"Is there any exact, i.e. numerical, definition for sparsity?" And by numerical, I understand both computable, and practically "usable". My take is that: not yet, as least, there is no consensus, yet there are some worthy contenders. The first option "count only non zero terms" is precise, but inefficient (sensitive to numerical approximation and noise, and very complex to optimize). The second option "most elements of a signal are zero or close to zero" is rather imprecise, either on "most" and "close to".
So "an exact measure of sparsity" remains elusive, without more formal aspects.
One recent attempt to define sparsity performed in Hurley and Rickard, 2009 Comparing Measures of Sparsity, IEEE Transactions on Information Theory.
Their idea is to provide a set of axioms that a good sparsity measure ought to fulfill; for instance, a signal $x$ multiplied by a non zero constant, $\alpha x$, should have the same sparsity. In other terms, a sparsity measure should be $0$-homogeneous. Funnily, the $\ell_1$ proxy in compressive sensing, or in lasso regression is $1$-homogeneous. This is indeed the case for every norm or quasi-norm $\ell_p$, even if they tend to the (non-robust) count measure $\ell_0$ as $p\to 0$.
So they detail their six axioms, performed computations, borrowed from wealth analysis:
- Robin Hood (take from the rich, give to the poor reduces sparsity),
- Scaling (constant multiplication preserves sparsity),
- Rising Tide (adding the same non zero account reduces sparsity),
- Cloning (duplicating data preserves sparsity),
- Bill Gates (One man getting richer increases sparsity),
- Babies (adding zero values increases sparsity)

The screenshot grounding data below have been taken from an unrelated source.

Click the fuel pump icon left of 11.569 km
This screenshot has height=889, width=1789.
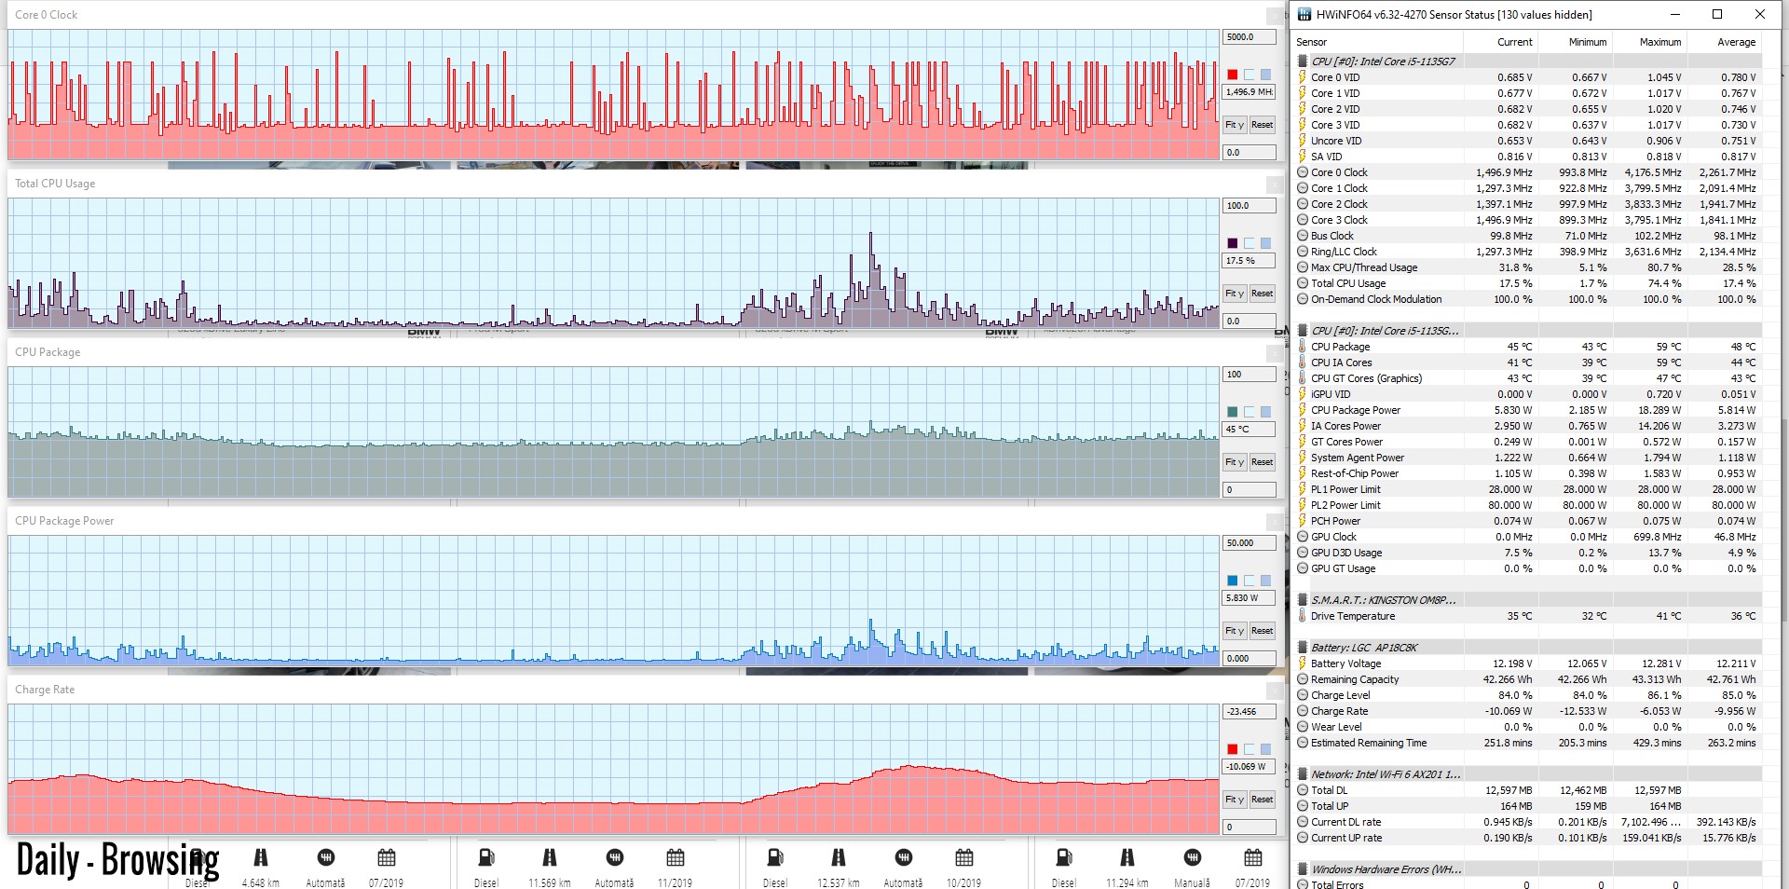[486, 857]
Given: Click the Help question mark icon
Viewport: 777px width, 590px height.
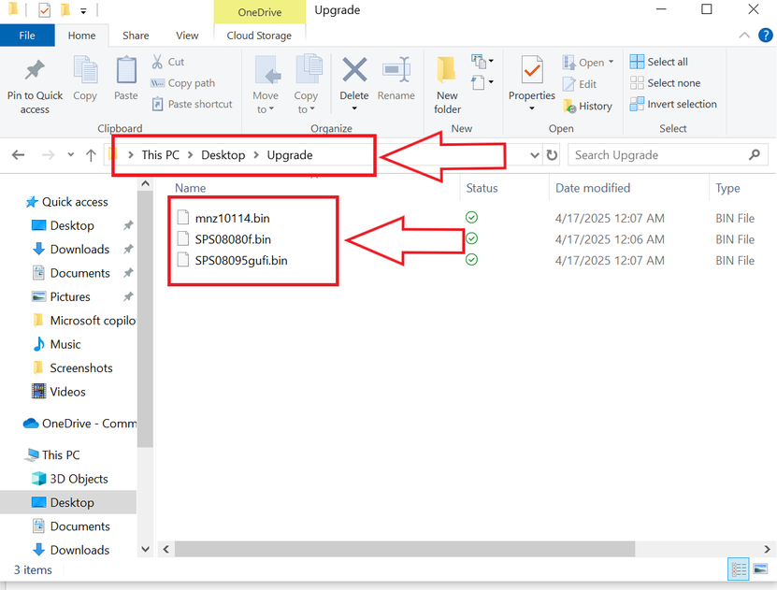Looking at the screenshot, I should 765,36.
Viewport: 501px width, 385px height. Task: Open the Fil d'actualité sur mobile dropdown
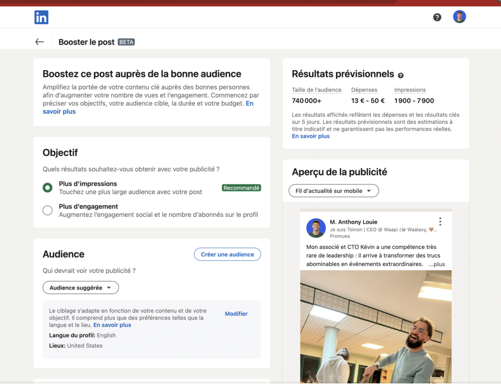tap(333, 191)
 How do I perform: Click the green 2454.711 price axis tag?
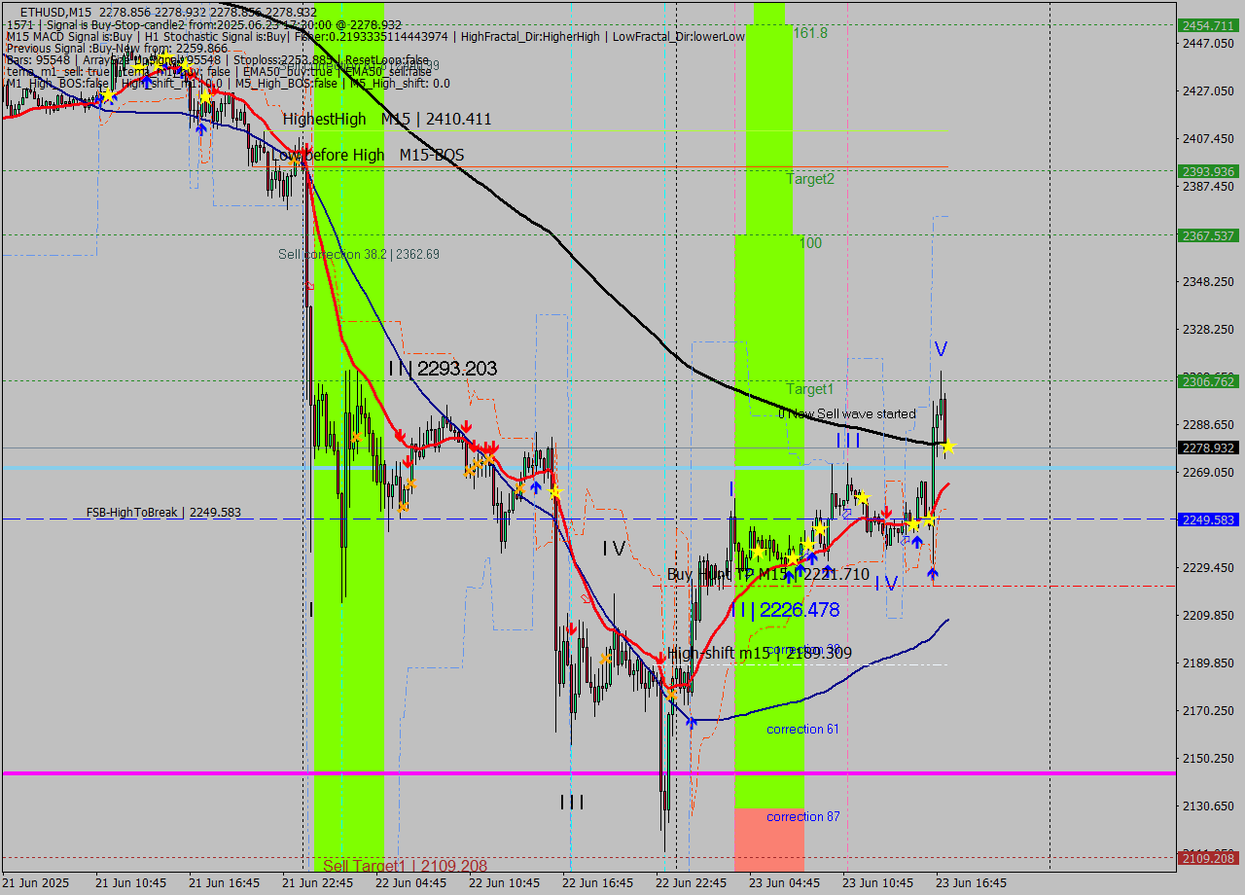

and probe known measures against them, revealing that the Gini index and some norm or quasi-norm ratios could be good candidates (for the latter, some details are provided in Euclid in a Taxicab: Sparse Blind Deconvolution with Smoothed $\ell_1/\ell_2$ Regularization, 2005, IEEE Signal Processing Letters). I sense that this initial work ought to be further developed (stay tune at SPOQ, Smoothed $p$ over $q$ $\ell_p/\ell_q$ quasi-norms/norms ratios). Because for a signal $x$, $0< p\le q$, the norm ratio inequality yields:
$$ 1\le \frac{\ell_p(x)}{\ell_q(x)}\le \ell_0(x)^{1/p-1/q}$$
and tends to $1$ (left-hand side, LHS) when $x$ is sparse, and to the right-hand side (RHS) when not. This work is published in 2020 as SPOQ: smooth ℓp-Over-ℓq Regularization for Sparse Signal Recovery applied to Mass Spectrometry (arxiv preprint, SPOQ published paper, IEEE Transactions on Signal Processing, 2020 and Matlab toolbox).
However, a sound measure of sparsity does not tell you whether the transformed data is sufficiently sparse, or not, for your purpose.
Finally, another concept used in compressive sensing is that of the compressibility of signals, where the re-ordered (descending order) coefficient magnitudes $c_{(k)}$ follow a power law $C_\alpha .(k)^{-\alpha}$, and the bigger the $\alpha$, the sharper the decay.